We’ve addressed this issue on our end and have our schedules up and running again. here’s some info for anyone that might run into this or if looker wants to send off to their devs for a bug report.
- Some scheduled plans showed an error in their history (java.io.IOException: unhandled errno: Too many open files in system)
- Each of those scheduled plans had not run after that error, which happened a week before discovery.
- The looker log had a warning when trying to run the plan on schedule:
Scheduled plan PLAN_NAME is still in stage 'execute' - skipping
- The matching scheduled plan data in the Looker database showed that for all the failed scheduled plans, there was an empty column “scheduled_job_stage.completed_at”

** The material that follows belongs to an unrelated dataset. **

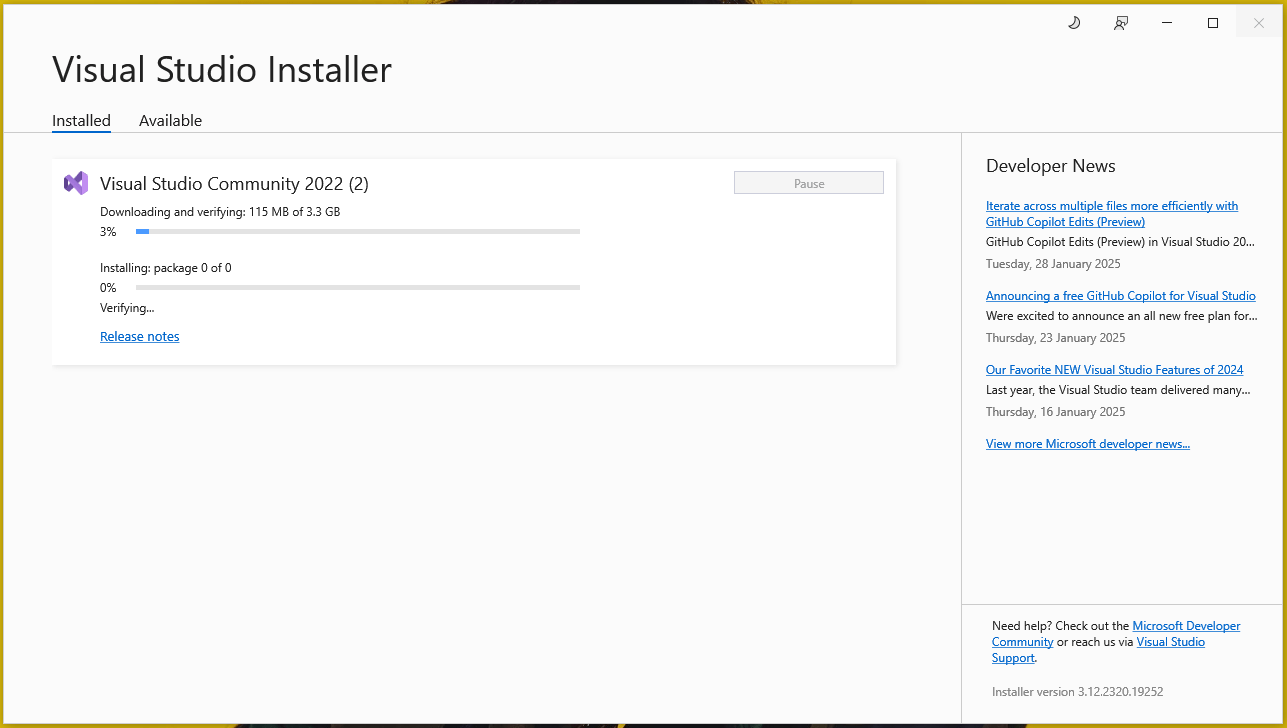The image size is (1287, 728).
Task: Switch to the Installed tab
Action: click(81, 121)
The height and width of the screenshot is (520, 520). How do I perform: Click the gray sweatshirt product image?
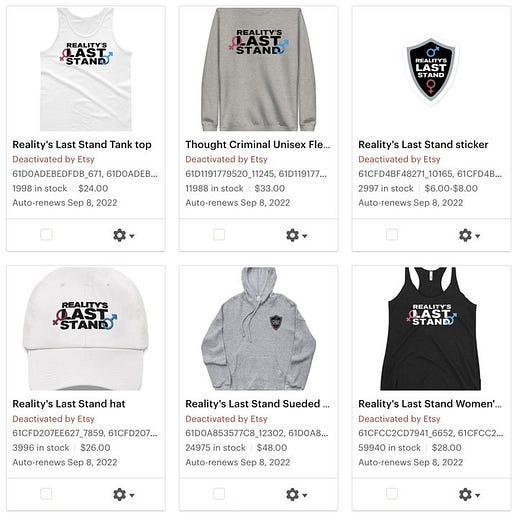coord(259,69)
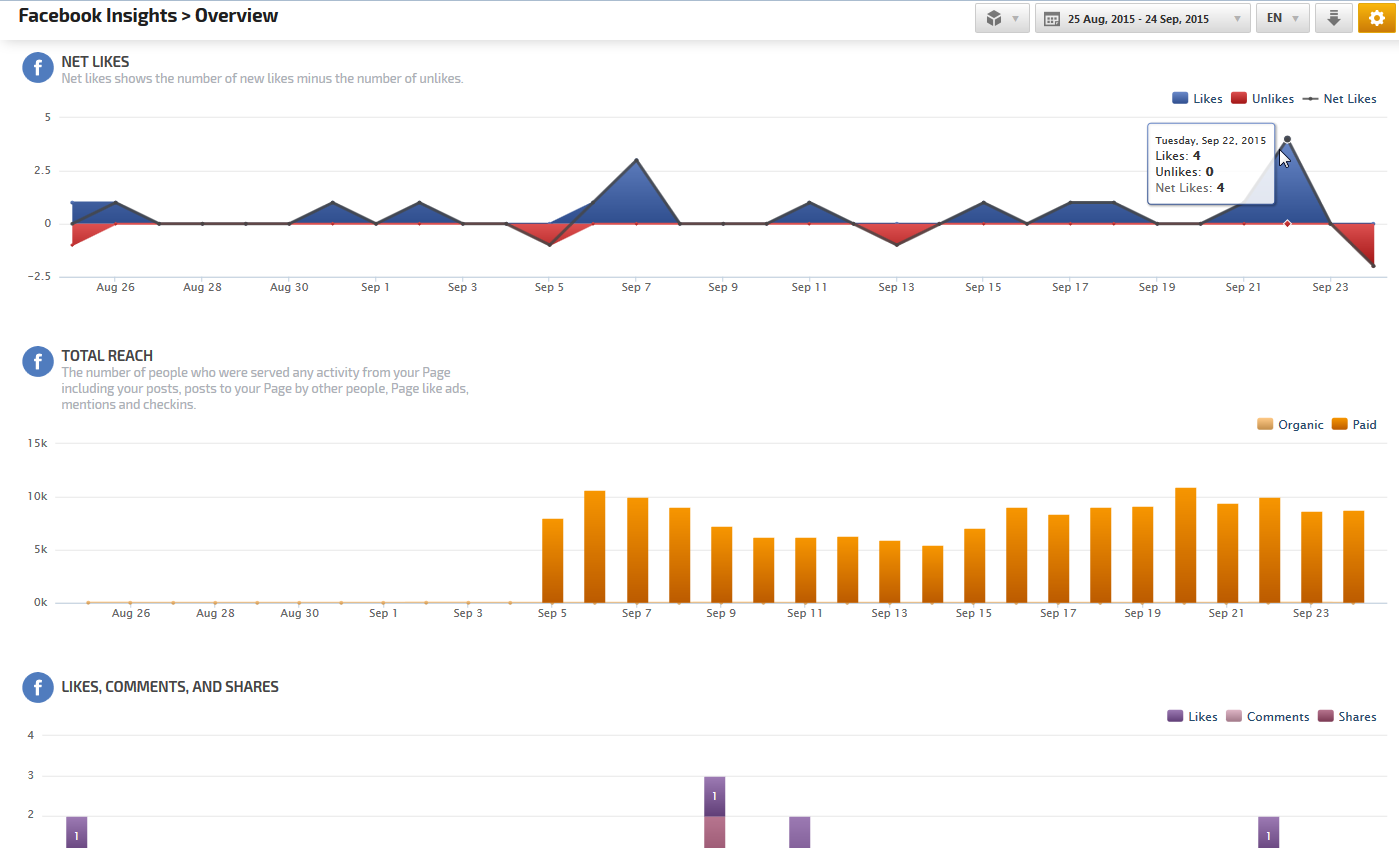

- Updating the column “scheduled_job_stage.completed_at” for the corrupted plans with a valid date resolved the issue and the schedules picked back up. NOTE: they don’t go backwards and re-run everything that’s happened since it failed, it’s a forward only fix.
Initial cause of the issue:
So what likely happened is that there was an abnormal set of plans running at the same time which caused the looker task to crash due to hitting the linux max open files limit. This resulted in a corrupted state of the scheduled plans. We’ve increased our limits so that specific error is not likely to happen again.
When looker is trying to determine if it can run a scheduled plan, the place where the error output was “…is still in stage ‘execute’”, add some logic to determine if it’s really running; as in our case it was a failed query that had not run in a week. Or possibly have a task that audits the scheduled plans and if any are stuck in this state, fix them or even better if you can find a way to better handle that failure so there’s a cleanup step which makes sure the scheduled plans don’t get left in a broken state.
Fix the aftermath and get schedules running again.
Okay, so here’s the query to repair the corrupted schedules; I added a date conditional to ensure I’m only targeting one’s that failed during the incident and so the one’s that are currently running don’t break; which is the most important portion of this. I used the started_at date since it was available and makes this easier to run if we hit it again.
UPDATE looker.scheduled_job_stage sjs
SET sjs.completed_at = sjs.started_at
WHERE sjs.completed_at IS NULL
AND sjs.started_at < "2019-01-01 00:00:00"
AND sjs.started_at > "2018-12-18 00:00:00"